{shortcode-1f2eb5c33a386cabd6640ceba2854e96858e543b}
The Caselaw Access Project published nearly seven million cases from the Harvard Law School’s collections online on March 8, concluding a nine-year process to digitize the HLS Library’s archive of court cases.
The Caselaw Access Project, also known as CAP, aimed “to make all published U.S. court decisions freely available to the public online in a consistent format, digitized from the collection of the Harvard Law School Library,” according to the project’s website.
The recent release of cases has culminated in “360 years of United States caselaw” accessible to the public, according to the project’s website. This includes all “official, book-published state and federal United States caselaw through 2020,” with the first case dating back to 1658.
Jack Cushman, the project’s director, said that the impetus behind the effort was a desire to make caselaw more accessible to the public. In the past, few people beyond lawyers had access to expensive caselaw databases and could view important legal decisions.
This project, according to Cushman, sought to level the playing field.
Cushman said he believed it was important “for everyone to have access to the law of the land.”
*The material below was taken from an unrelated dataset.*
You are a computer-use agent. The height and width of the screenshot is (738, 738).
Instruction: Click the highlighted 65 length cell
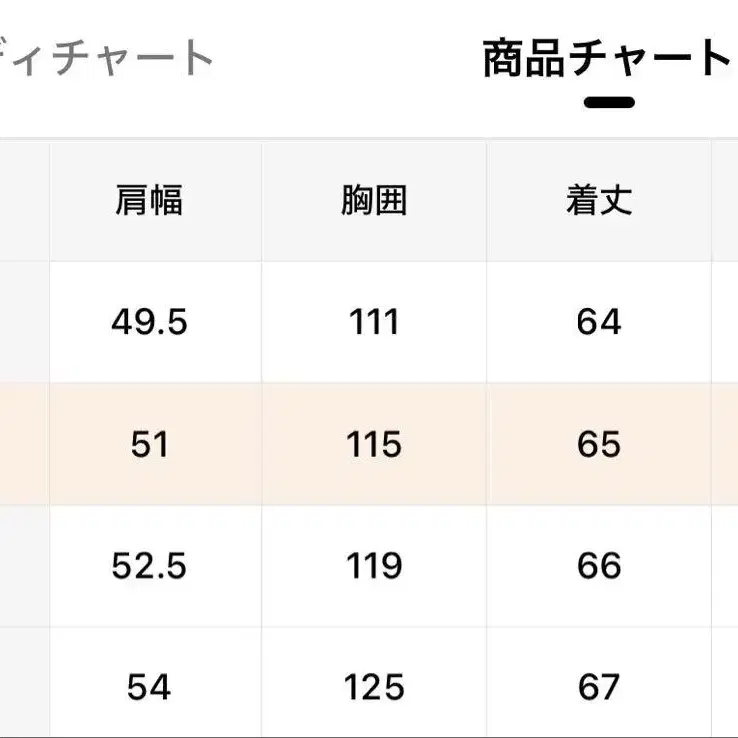[x=599, y=444]
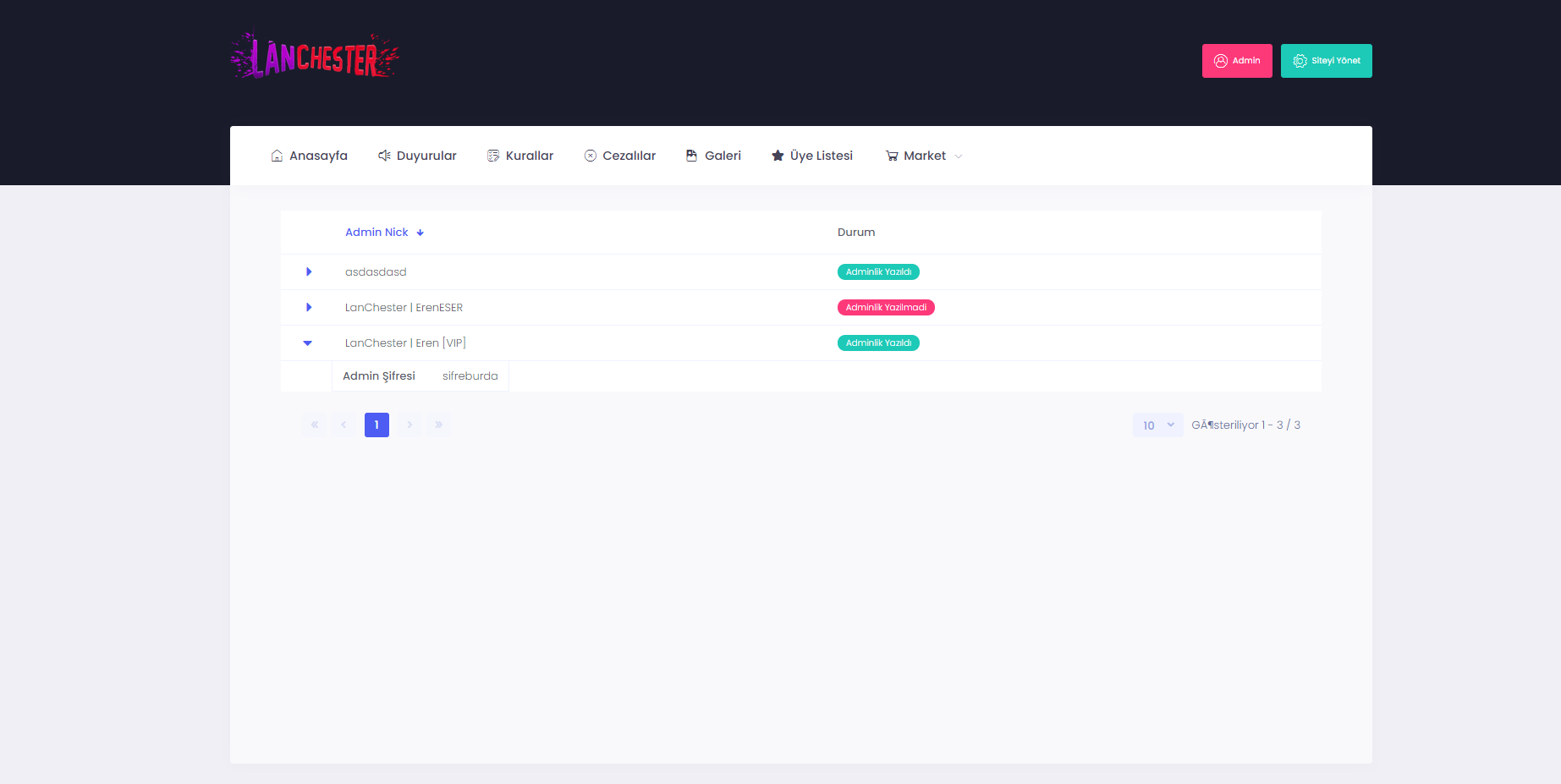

CAP launched in 2015 through a partnership with Ravel Law, a legal research and analytics startup company. Per the terms of the partnership, CAP received financial support in exchange for Ravel obtaining eight years of exclusivity with the caselaw documents, according to Harvard Law Today, a school-run publication.
This project falls under the initiatives of the Law School’s Library Innovation Lab, “a forward-looking group of thinkers and doers working at the intersection of libraries, technology, and law,” according to the organization's website. The LIL facilitated the delicate process of digitizing case files for the project.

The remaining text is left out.